Eating Vegan: The Elusive Vitamin B12
A long-standing myth about veganism is that animal products are the only dietary sources of vitamin B12. Here’s a little information about this critical vitamin as well as some easy ways to work it into your diet.
According to the Mayo Clinic, vitamin B12 is important for nerve health and red blood cell creation. B12 is also critical for making DNA. Certainly, it’s not a vitamin you want to be deficient in!
An average adult needs about 2.4 micrograms of B12 per day. Luckily, there are several non-animal ways to get that vital B12 into your diet, from superfoods to fortified ones:
Oh, nutritional yeast! How I love your cheesy flavor and your versatility. It’s tasty in everything from soups and stews to salads and potatoes, and just 2 tablespoons adds enough B12 to hit an adult’s daily requirements.

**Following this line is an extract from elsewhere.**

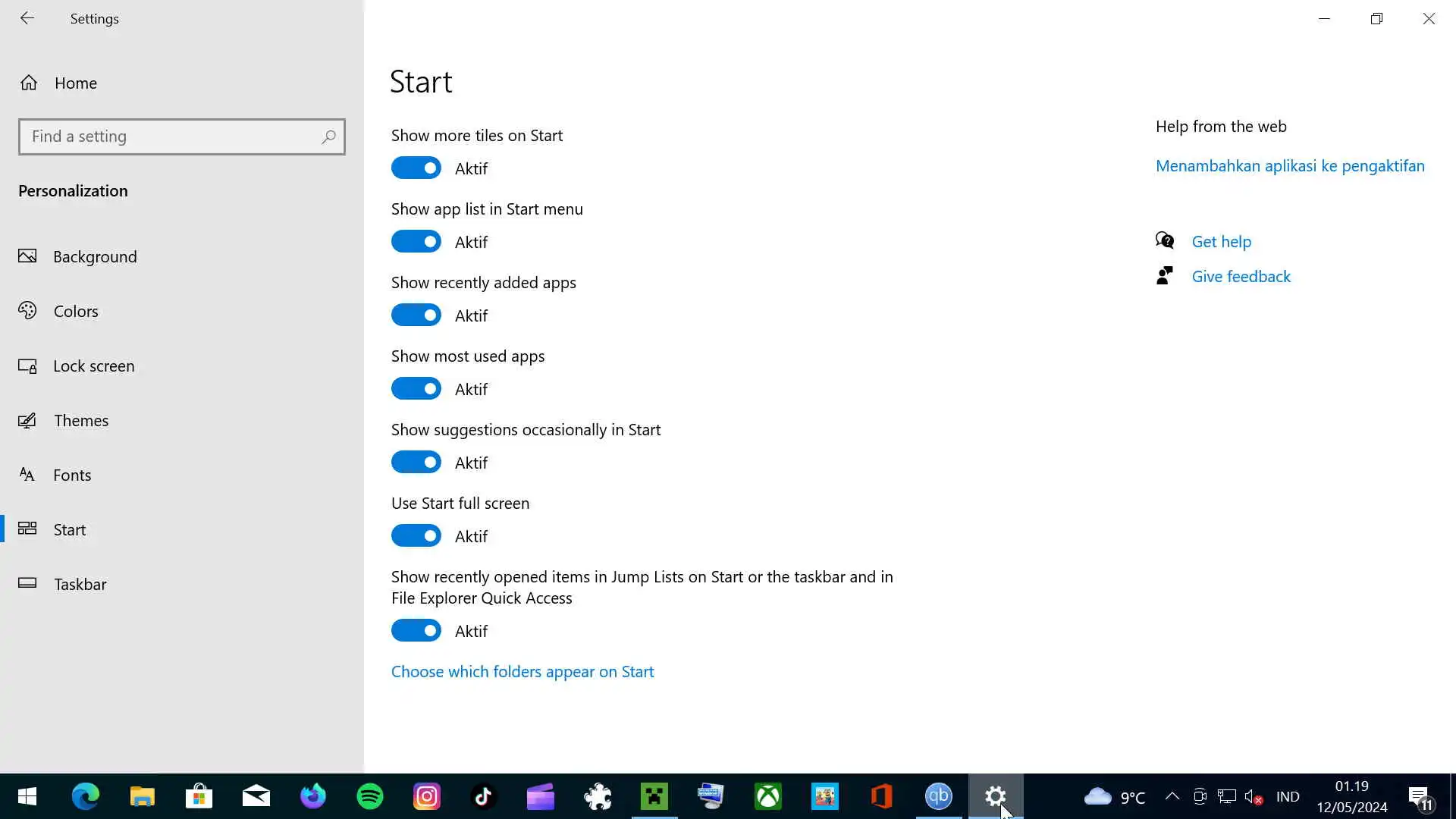The height and width of the screenshot is (819, 1456).
Task: Click the back arrow in Settings
Action: click(x=27, y=18)
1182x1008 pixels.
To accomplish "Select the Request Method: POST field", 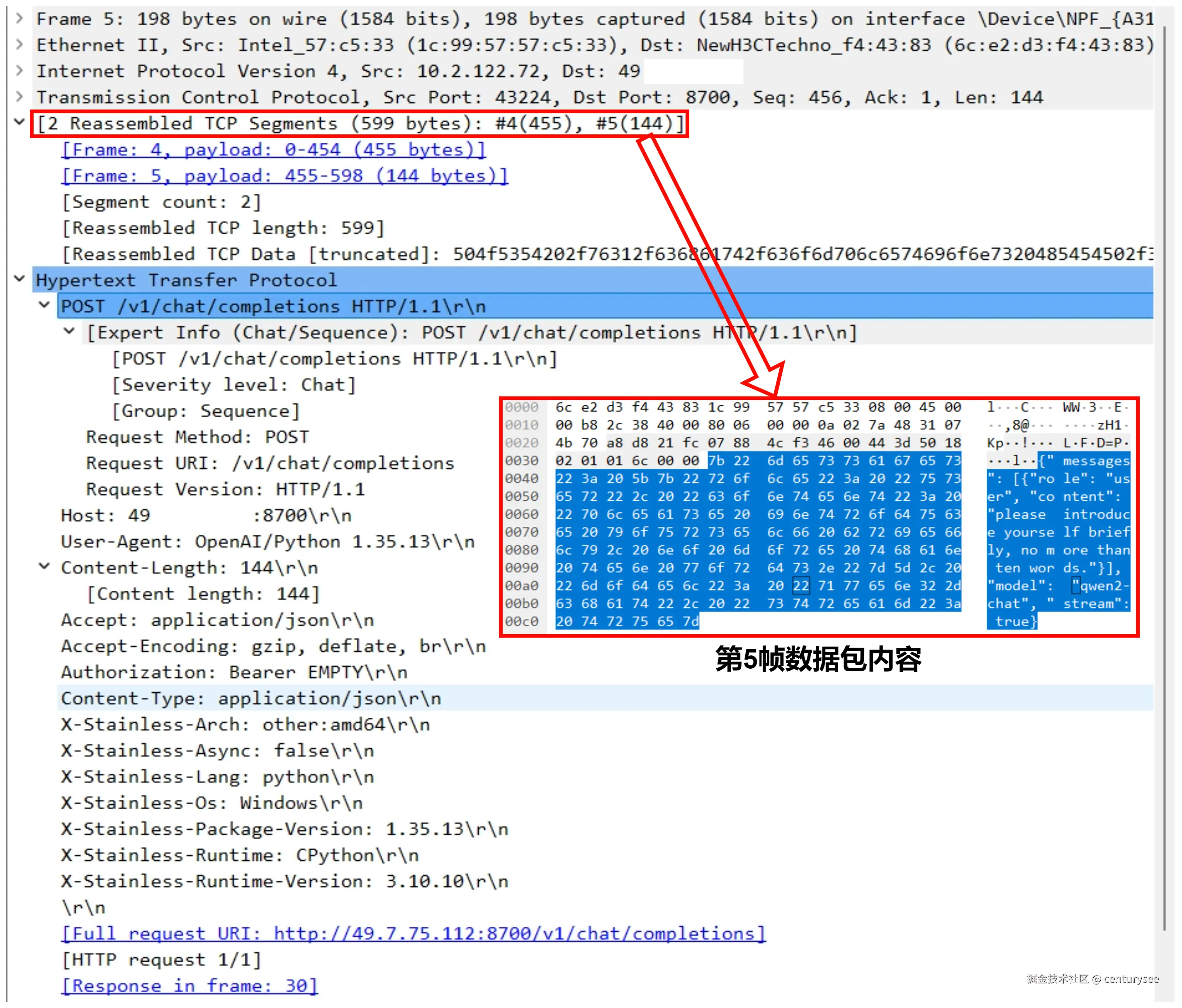I will [197, 438].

Brewer’s yeast can also provide B12 and is similarly versatile. Check the package, though – its B12 content can depend on the environment in which it’s grown.
Nutrient powerhouse spirulina is another excellent B12 source. The amount of usable B12 in spirulina can vary, so you’ll want to check out the nutritional information when you pick it up at the store.
Some of spirulina’s B12 is actually a B12 analog, which your body can’t use in the same way. Usable B12 comes from spirulina grown in an environment containing cobalt and is sometimes referred to as cobalamin.
Other sea vegetables are sometimes touted as a good veggie source of B12, but again, it’s not always in a form your body can use.
Many cereals and milk alternatives are fortified with B12. Again, you’ll want to read the nutritional information to see how much is in there, but with so many B12 fortified foods out there, it’s pretty easy to get your daily minimum if you do a little bit of label-reading and meal planning.
Have I missed anything, vegan people? I’m always looking to incorporate more B12 sources into my diet!